INFORMATION SHOWN -
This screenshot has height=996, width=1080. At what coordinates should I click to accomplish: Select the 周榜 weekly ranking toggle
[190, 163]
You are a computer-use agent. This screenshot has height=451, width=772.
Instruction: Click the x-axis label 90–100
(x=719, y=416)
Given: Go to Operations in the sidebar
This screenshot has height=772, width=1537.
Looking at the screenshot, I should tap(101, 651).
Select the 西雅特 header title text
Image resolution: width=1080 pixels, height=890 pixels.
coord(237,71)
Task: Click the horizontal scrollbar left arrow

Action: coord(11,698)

--

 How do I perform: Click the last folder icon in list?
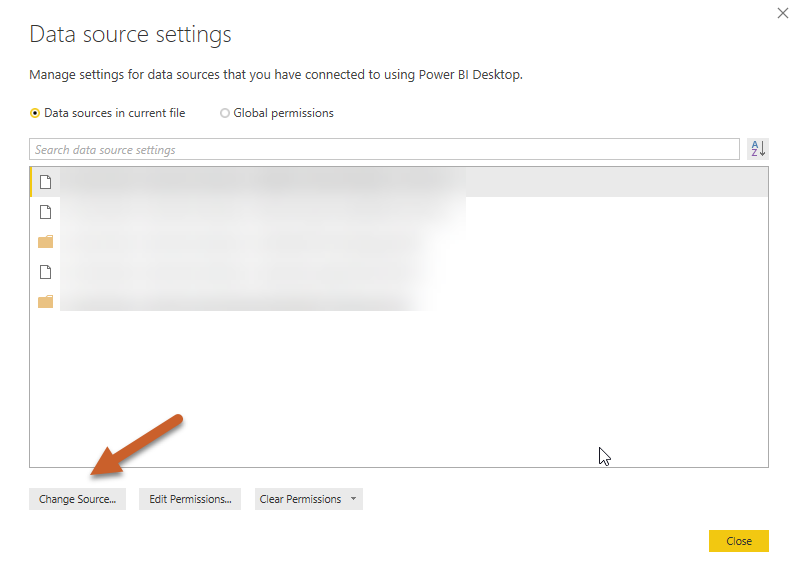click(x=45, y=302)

ABOUT THIS TASK -
Copy out only the lines of the records above from the one with "Instruction: Click the x-axis label 90–100" through the one with "Given: Go to Operations in the sidebar", exactly as they stand, both included.

SOLVED EXERCISE -
Instruction: Click the x-axis label 90–100
(x=719, y=416)
Given: Go to Operations in the sidebar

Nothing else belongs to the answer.